Okay. Okay. If you’ve been trekking through Siberia or Patagonia for about a year, then maybe it surprised you to hear the minutes from the Federal Reserve Open Market Committee meeting showed it expects to begin tapering Quantitative Easing (QE) in the coming months.
However, since the Fed has been telling anyone who will listen – telling them over and over and over again – that its intent is to slow the pace at which it buys bonds as the U.S. economy strengthens (and since most people haven’t been exploring the hinterlands where the convenience of modern communications may not be readily available), it’s difficult to understand why that information was so surprising that it pushed stock and bond markets significantly lower.
It might have been easier to understand market declines if they had occurred on Tuesday after the Organisation for Economic Cooperation and Development (OECD) released its revised economic outlook. In his speech, OECD Secretary-General Angel Gurría said:
“The recovery of the global economy is progressing at a moderate and uneven pace. World GDP growth, which averaged about 4 percent per year in the decade up to the onset of the global crisis, is expected to reach only 2.7% in 2013, the lowest rate since 2009. While we expect global growth rates to move again towards 4 percent in 2015, the world will continue to be affected by the harsh social legacy of the crisis… The recovery itself is exposed to potential downside risks, including fiscal brinkmanship in the United States, unresolved banking problems in the euro area, the high debt burden in Japan, and financial vulnerabilities in some large emerging-market economies.”
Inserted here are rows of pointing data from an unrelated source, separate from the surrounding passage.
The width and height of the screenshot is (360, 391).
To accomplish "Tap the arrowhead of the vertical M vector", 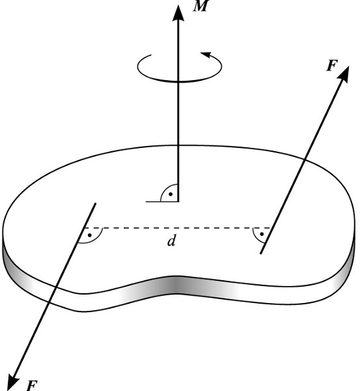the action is point(178,13).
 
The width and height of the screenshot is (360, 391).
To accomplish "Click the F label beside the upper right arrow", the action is point(332,66).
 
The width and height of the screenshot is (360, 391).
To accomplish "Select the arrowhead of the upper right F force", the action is point(344,74).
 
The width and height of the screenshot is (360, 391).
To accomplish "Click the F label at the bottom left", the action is point(32,385).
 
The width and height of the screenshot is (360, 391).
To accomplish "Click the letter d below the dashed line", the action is point(172,241).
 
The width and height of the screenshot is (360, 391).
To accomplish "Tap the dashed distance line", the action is point(177,227).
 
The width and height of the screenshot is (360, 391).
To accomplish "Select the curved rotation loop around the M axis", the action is point(180,81).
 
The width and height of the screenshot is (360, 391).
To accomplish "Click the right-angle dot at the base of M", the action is point(171,194).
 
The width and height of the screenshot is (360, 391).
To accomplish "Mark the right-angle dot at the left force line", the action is point(90,235).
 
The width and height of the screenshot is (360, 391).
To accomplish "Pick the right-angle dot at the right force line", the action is point(262,234).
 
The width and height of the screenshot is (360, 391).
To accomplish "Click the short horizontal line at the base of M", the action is point(162,201).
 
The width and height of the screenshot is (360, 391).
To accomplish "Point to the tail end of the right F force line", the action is point(260,253).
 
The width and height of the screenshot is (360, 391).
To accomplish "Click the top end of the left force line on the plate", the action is point(96,203).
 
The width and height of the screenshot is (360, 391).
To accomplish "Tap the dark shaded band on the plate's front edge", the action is point(176,285).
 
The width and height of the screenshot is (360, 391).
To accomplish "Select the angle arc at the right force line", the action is point(256,237).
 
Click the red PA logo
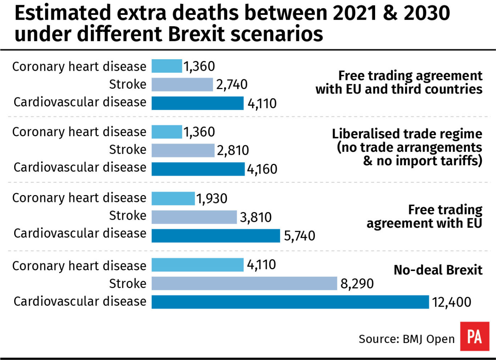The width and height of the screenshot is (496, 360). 474,336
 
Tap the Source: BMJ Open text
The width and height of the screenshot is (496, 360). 406,339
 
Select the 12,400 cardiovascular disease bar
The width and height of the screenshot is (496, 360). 290,302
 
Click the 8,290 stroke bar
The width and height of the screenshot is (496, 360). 244,283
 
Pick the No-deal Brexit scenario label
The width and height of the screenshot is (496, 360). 438,270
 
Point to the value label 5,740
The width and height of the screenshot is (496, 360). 299,236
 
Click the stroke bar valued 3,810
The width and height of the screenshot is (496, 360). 194,217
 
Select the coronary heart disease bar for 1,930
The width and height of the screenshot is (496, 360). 173,198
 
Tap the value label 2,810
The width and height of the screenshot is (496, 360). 233,150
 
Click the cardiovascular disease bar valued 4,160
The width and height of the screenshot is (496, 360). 198,169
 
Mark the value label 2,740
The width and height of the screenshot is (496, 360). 232,85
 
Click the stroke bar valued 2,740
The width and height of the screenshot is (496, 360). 182,85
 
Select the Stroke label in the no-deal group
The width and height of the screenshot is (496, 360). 127,283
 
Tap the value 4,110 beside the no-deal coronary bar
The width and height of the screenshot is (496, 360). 261,265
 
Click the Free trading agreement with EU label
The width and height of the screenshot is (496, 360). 424,217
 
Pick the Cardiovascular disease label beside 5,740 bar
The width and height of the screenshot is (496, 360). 80,233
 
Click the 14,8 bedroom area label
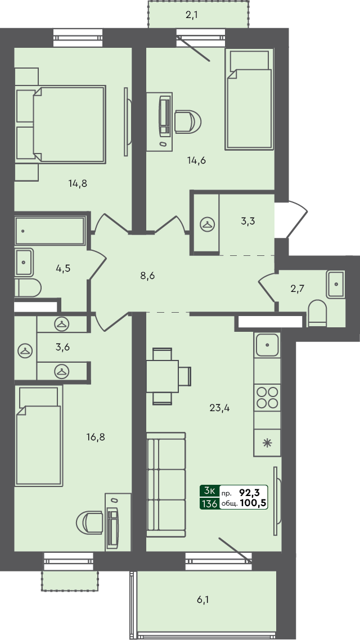(78, 182)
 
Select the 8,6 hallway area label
(147, 276)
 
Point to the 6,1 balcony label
(204, 601)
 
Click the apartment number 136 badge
(209, 503)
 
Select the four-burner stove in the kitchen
(267, 398)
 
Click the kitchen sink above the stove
(267, 344)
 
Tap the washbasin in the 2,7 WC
(336, 284)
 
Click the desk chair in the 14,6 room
(187, 121)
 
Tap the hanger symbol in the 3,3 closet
(208, 224)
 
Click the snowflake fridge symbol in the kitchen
(267, 442)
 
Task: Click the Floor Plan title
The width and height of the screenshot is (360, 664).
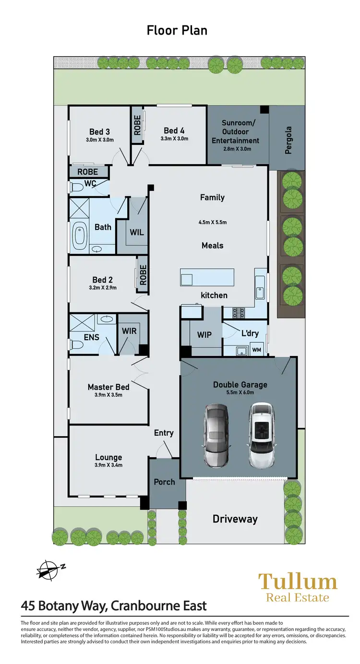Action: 177,31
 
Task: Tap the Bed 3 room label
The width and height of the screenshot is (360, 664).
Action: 100,132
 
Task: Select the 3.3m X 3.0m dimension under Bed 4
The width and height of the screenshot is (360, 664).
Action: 174,139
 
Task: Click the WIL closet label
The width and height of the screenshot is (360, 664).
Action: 136,233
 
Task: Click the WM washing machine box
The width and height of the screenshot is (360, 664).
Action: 256,350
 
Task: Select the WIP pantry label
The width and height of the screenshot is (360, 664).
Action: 204,334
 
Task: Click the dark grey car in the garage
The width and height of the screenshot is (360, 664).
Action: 216,435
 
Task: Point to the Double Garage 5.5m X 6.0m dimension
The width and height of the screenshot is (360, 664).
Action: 240,392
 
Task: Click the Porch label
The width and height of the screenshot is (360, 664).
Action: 164,482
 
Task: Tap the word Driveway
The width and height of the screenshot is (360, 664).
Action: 235,519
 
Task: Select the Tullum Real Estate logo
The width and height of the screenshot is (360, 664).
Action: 298,587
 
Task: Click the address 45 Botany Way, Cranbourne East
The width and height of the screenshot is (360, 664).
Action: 114,605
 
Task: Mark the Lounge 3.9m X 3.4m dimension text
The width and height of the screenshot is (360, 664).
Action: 108,465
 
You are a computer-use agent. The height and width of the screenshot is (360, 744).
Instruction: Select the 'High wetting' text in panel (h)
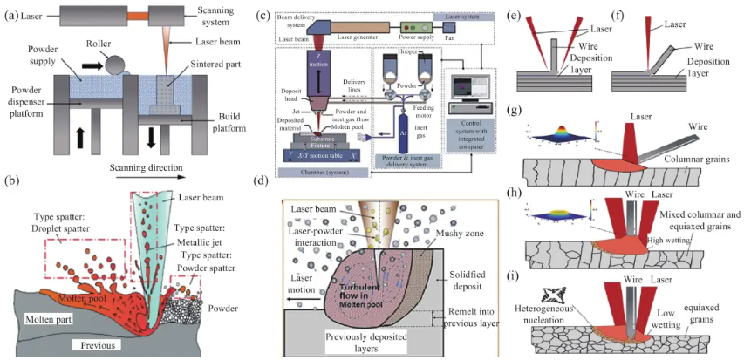click(660, 240)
Gurría also said, in the OECD’s long-term view, economic weakness was the result of investment remaining anemic, credit growth remaining subdued, trade growth gaining sluggishly, and growth in emerging economies faltering.
Regardless, the markets’ downward foray was short-lived. On Friday, the Standard & Poor’s 500 Index closed above 1800 for the very first time, and the FTSE All-Share hit a high of 3609 at the end of October 2013.